A horrific mass poisoning at a resort has left at least 24 people sick, with 10 hospitalized and four in critical condition, police said.
Carbon monoxide leaked into a hotel in Eureka Springs, Arkansas on Saturday, leaving more than two dozen people injured, according to police.
Ten people were hospitalized and four had to be airlifted from Stonegate Lodge, according to officials.
The Eureka Springs Fire Department responded to a call from the hotel just before 7 a.m. Saturday, according to KY3.
The cause of the leak at Stonegate Lodge is still under investigation, but the fire marshal is working with Black Hills Energy to investigate.
Gary Inman, deputy chief of the Eureka Springs Fire Department, told KY3, “We’ve flown some patients [out].”
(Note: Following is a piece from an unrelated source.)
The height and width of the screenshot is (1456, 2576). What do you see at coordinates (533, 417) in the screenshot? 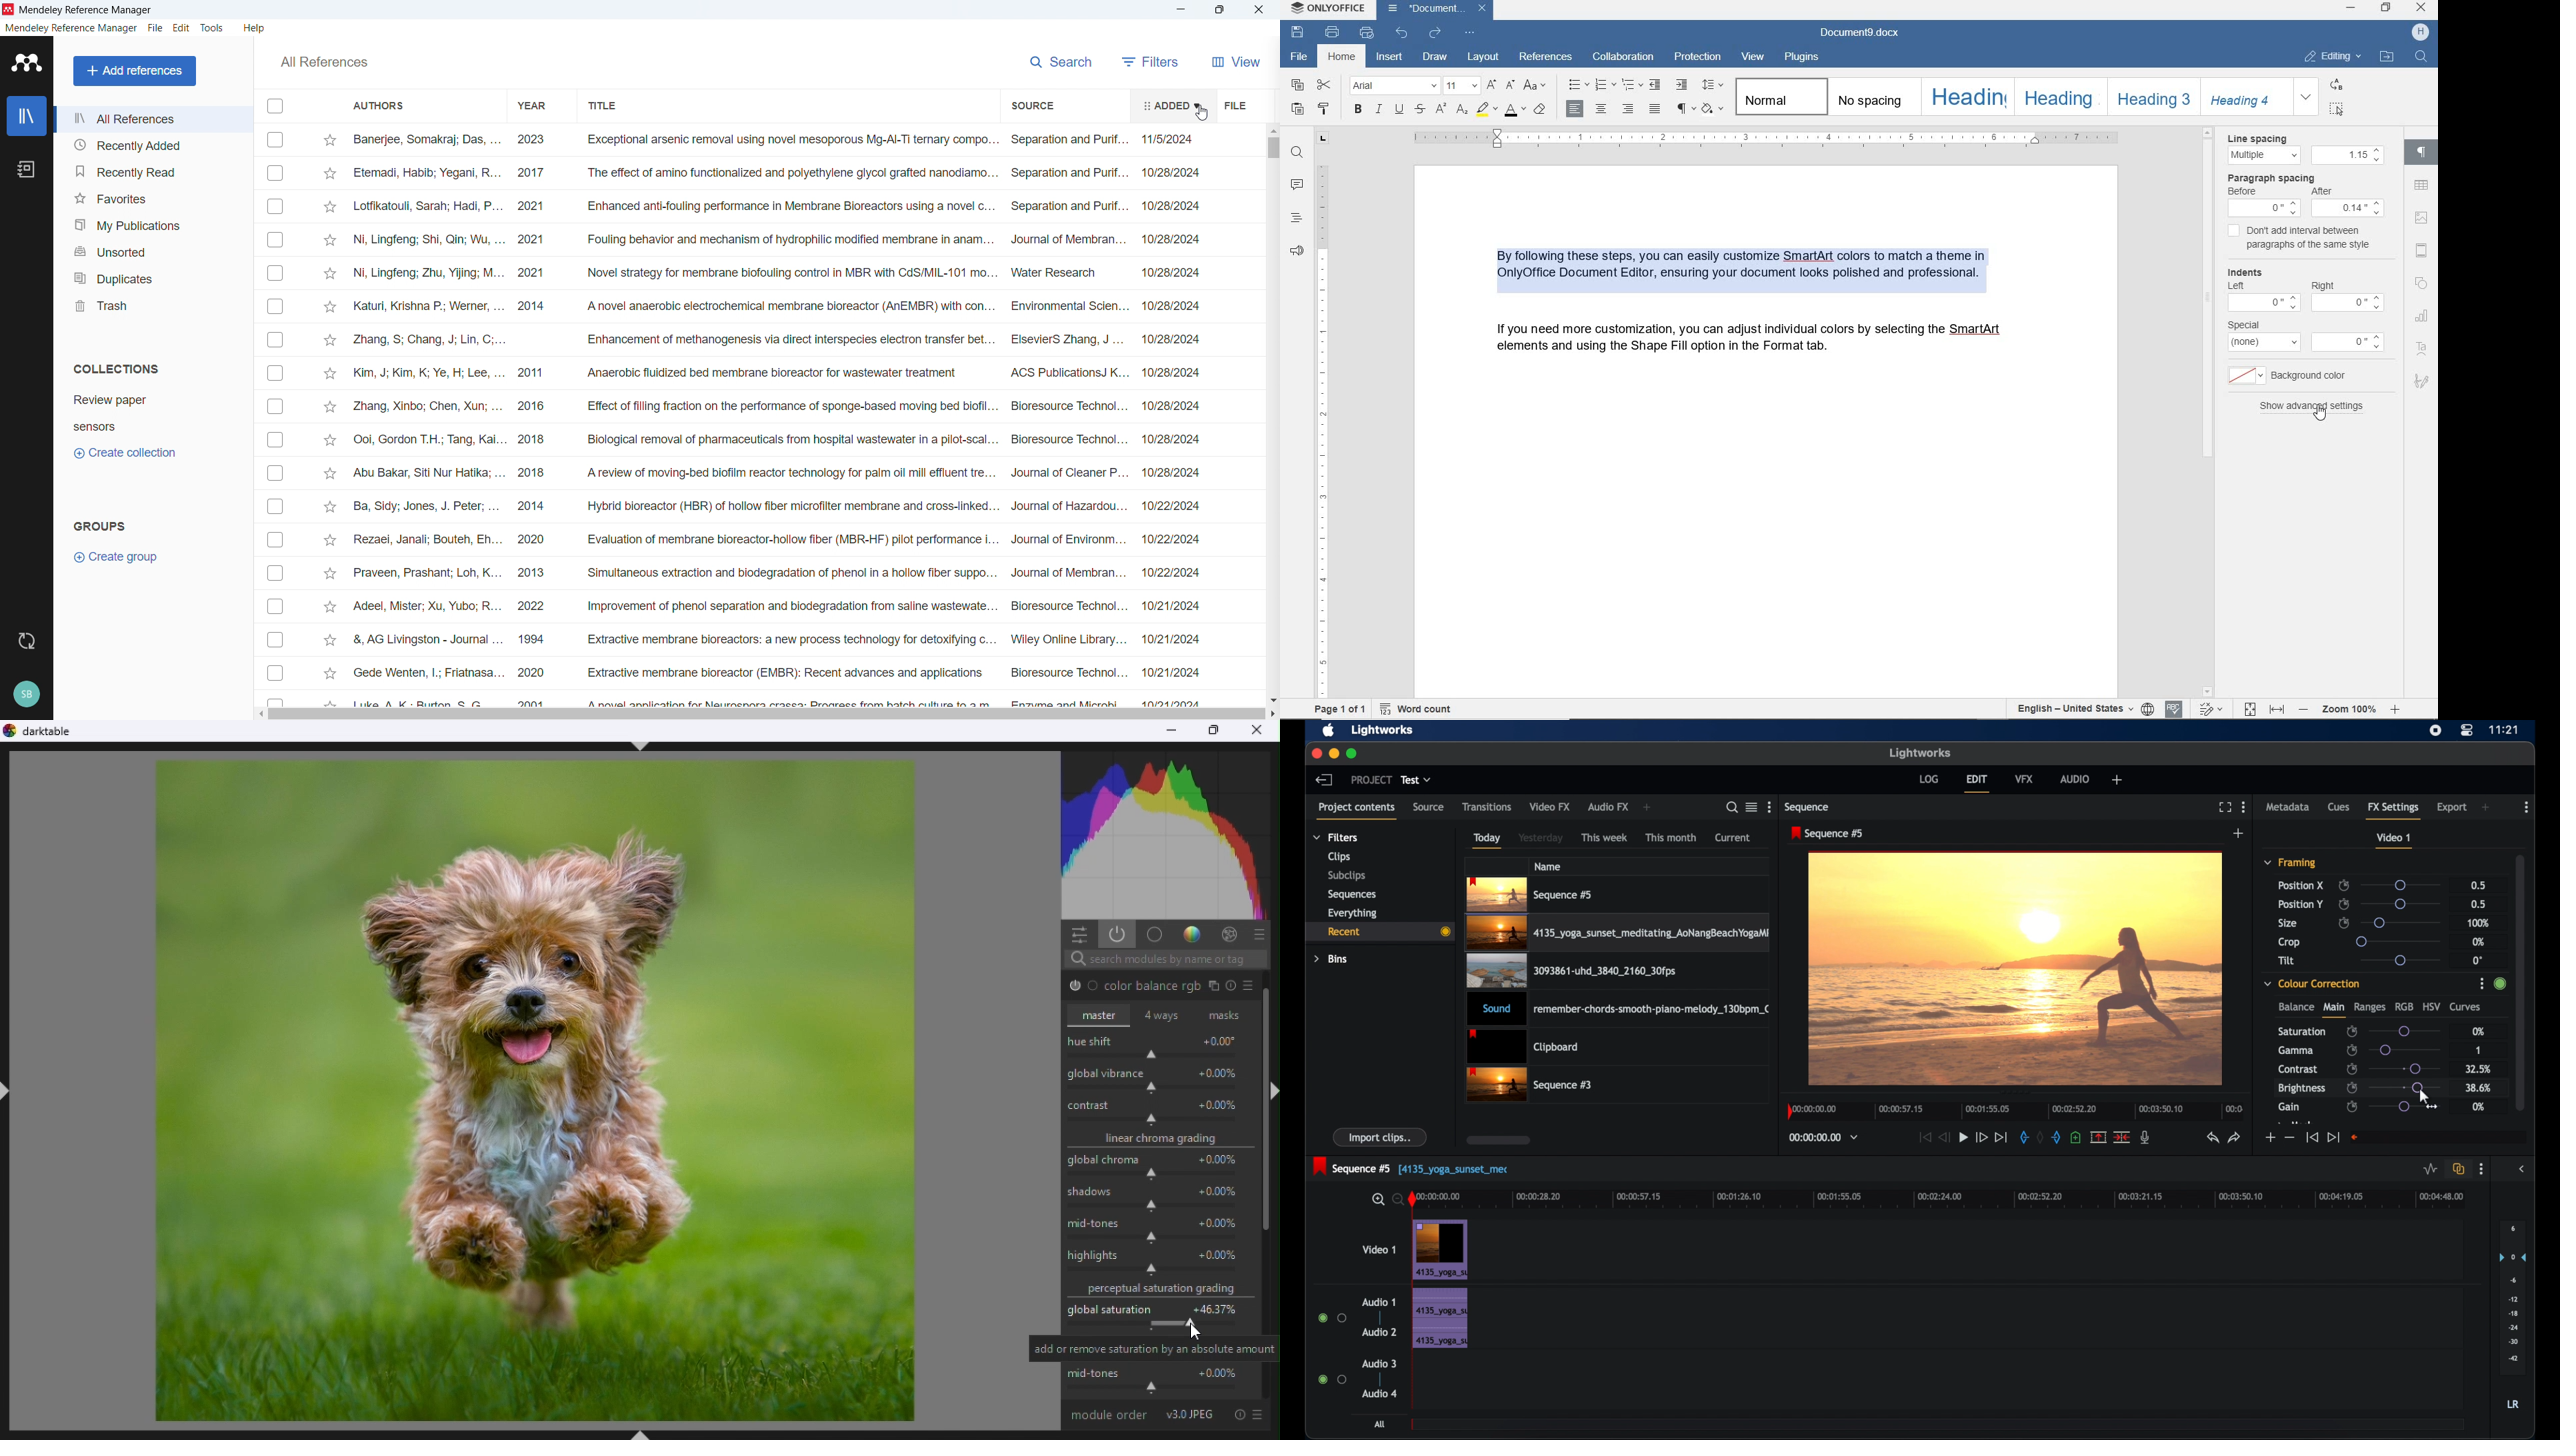
I see `year of publication for individual entries ` at bounding box center [533, 417].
“Some devices have hyperbolic chambers that can clear the body of carbon monoxide faster than it would happen naturally,” he added.
Inman was shocked by this accidental carbon monoxide poisoning.
“This is very unusual because most gas-related systems are very safe and reliable.
“It’s nothing to mess around with and it can be very dangerous,” he said.
The lodge’s owner declined to speak to reporters on camera until the investigation is complete.
According to the Centers for Disease Control, at least 430 people die each year in the US from accidental carbon monoxide poisoning.
Fifty thousand people in the United States visit emergency rooms each year for treatment after being accidentally poisoned.
Symptoms of poisoning include headache, dizziness, weakness, nausea, vomiting, chest pain and confusion, according to the CDC.
The agency recommends that people take the following steps to prevent exposure to carbon monoxide in their home:
Get a carbon monoxide detector and replace its batteries every six months.
Remember to have your heating system, water heater and other gas oil or coal appliances serviced every year.
Ensuring your vents and flues are clear of debris is a must.
Remember to never run a generator, pressure washer, or any gas engine less than 20 feet from an open window or door, and never in a basement, garage, or other enclosed building, even if the door or window is open.
Finally, do not use a charcoal grill, hibachi, lantern, or portable camping stove indoors.